各种免疫细胞的分工与协作,共同完成免疫应答及其调控,因此,各种免疫细胞的分离及其功能测定对于了解其在免疫应答中的作用及相互关系有着重要意义。
免疫细胞分离的方法有很多,主要是根据细胞的理化性状、功能,以及细胞表面标志等的差异而设计的。粘附分离法、尼龙毛柱分离法等主要根据细胞的属性(如粘附)和功能不同,旨在将粘附和非粘附或粘附力较小的细胞分离开。有人证实免疫细胞在玻璃或塑料平面上的粘附能力分别为:巨噬细胞或单核细胞>树突状细胞=抗体产生细胞>B淋巴细胞>T淋巴细胞=红细胞。粘附的细胞可通过trypsin洗脱而收集。葡聚糖-泛影葡胺密度梯度离心法和Percoll不连续密度梯度离心法等是根据细胞的大小及比重的差异进行细胞分离。尚可利用特异性单克隆抗体结合其它技术分选细胞,如补体细胞毒分离法,洗淘分离法(panning)、流式细胞术分离法,以及免疫磁珠法分离细胞技术等。一般应根据实验的目的及所需细胞的种类、纯度及数量等要求来确定采用何种方法。
Ficoll-Hypaque密度梯度离心法分离人外周血单个核细胞(PBMC)
外周血单个核细胞(Peripheral blood mononuclear cell,PBMC)的分离是免疫学研究中的一项基本技术。
目前国内外分离PBMC的常用方法是葡聚糖-泛影葡胺密度梯度离心法(ficoll-hypaque density gradient centrifugation),用此方法分离PBMC纯度可达95%,淋巴细胞约占90%,其中T淋巴细胞占80%,B淋巴细胞占4~10%。
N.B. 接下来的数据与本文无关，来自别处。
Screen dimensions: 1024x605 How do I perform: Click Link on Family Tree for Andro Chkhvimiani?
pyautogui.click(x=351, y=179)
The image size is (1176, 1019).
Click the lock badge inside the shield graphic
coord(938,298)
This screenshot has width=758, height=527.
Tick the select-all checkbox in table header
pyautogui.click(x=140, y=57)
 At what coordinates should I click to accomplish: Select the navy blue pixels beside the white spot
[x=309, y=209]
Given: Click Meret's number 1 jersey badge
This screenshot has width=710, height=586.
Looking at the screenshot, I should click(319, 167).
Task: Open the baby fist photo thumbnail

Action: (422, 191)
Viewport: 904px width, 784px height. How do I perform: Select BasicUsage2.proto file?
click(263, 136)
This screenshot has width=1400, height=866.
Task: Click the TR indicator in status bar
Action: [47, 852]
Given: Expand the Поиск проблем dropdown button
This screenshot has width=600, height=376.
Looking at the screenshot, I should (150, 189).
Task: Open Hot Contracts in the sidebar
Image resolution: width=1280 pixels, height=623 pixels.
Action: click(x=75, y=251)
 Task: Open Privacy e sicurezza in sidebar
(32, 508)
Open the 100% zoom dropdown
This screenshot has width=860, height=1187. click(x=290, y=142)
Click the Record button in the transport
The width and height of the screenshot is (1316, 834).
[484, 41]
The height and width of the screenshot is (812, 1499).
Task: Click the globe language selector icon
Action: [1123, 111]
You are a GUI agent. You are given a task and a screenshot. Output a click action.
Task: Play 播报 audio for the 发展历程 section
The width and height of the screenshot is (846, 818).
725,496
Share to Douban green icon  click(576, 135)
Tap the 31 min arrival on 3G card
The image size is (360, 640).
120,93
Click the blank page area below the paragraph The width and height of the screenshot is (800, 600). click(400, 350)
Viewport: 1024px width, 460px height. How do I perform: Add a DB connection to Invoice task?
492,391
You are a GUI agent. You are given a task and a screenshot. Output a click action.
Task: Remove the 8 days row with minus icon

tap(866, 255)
ficoll-hypaque混合溶液,又称淋巴细胞分层液,在分离人PBMC时,要求其比重为1.077;分离小鼠单个核细胞时比重为1.080;分离大鼠单个核细胞时比重为1.084~1.087;分离马单个核细胞时比重为1.090。
免疫磁珠法分离淋巴细胞
免疫磁珠法分离细胞是基于细胞表面抗原能与连接有磁珠的特异性单抗相结合,在外加磁场中,通过抗体与磁珠相连的细胞被吸附而滞留在磁场中,无该种表面抗原的细胞由于不能与连接着磁珠的特异性单抗结合而没有磁性,不在磁场中停留,从而使细胞得以分离。
1.根据免疫磁珠(immune magnetic bead,IMB)的种类,免疫磁珠法分离细胞可分为直接法和间接法。直接法即将特异性抗体与磁珠相连,IMB可与表达相应膜抗原的细胞结合,在磁性分离器(磁架)作用下,连有磁珠的细胞被吸附在磁架上,从而与其他细胞分离。间接法即将二抗与磁珠相连,磁珠通过二抗与一抗相结合,一抗与细胞表面抗原结合,因此使磁珠与细胞相连,从而在磁场作用下,对细胞进行分离。直接法分离得到的连有磁珠的细胞可直接用于功能实验或流式细胞仪检测。间接法分离得到的连有磁珠的细胞须再培养2天,待磁珠从细胞上脱落下来,才能进行功能实验或流式细胞仪检测。近年来,开发了生物素标记的单抗--亲和素/链霉亲和素—生物素结合的磁珠实验体系(BAB法)。利用生物素和亲和素之间的高亲和力及生物放大效应来增强IMB与细胞的特异性结合,从而提高细胞分离效率。为了分离后迅速进行分离效果分析,目前有研究者将荧光素(如FITC)标记在亲和素/链霉亲和素表面,使所分离的细胞在流式细胞仪上马上得到检测,从而省去了免疫荧光染色的时间。
2.根据磁珠结合的细胞与所要获得的细胞的关系,免疫磁珠法分离细胞可分为正选法和负选法。正选法即磁珠结合的细胞就是所要分离获得的细胞,负选法即磁珠结合不需要的细胞,游离于上清液的细胞为所需细胞。还有一种基于负选法的高效分离方法,即在实验体系中加入连接有磁珠的多种单抗,通过磁性分离器后,则所有不需要的细胞被吸附在磁架上,未被吸附的细胞为目的细胞。这种方法可一次去除多种细胞,又称鸡尾酒法(cocktail)。
免疫磁珠法分离细胞是一种90年代初兴起的新型细胞分离技术,所获细胞纯度高(93%-99%),获率可达90%,活细胞率大于95%,且操作简单,不需使用离心沉淀分离技术,省时且费用低。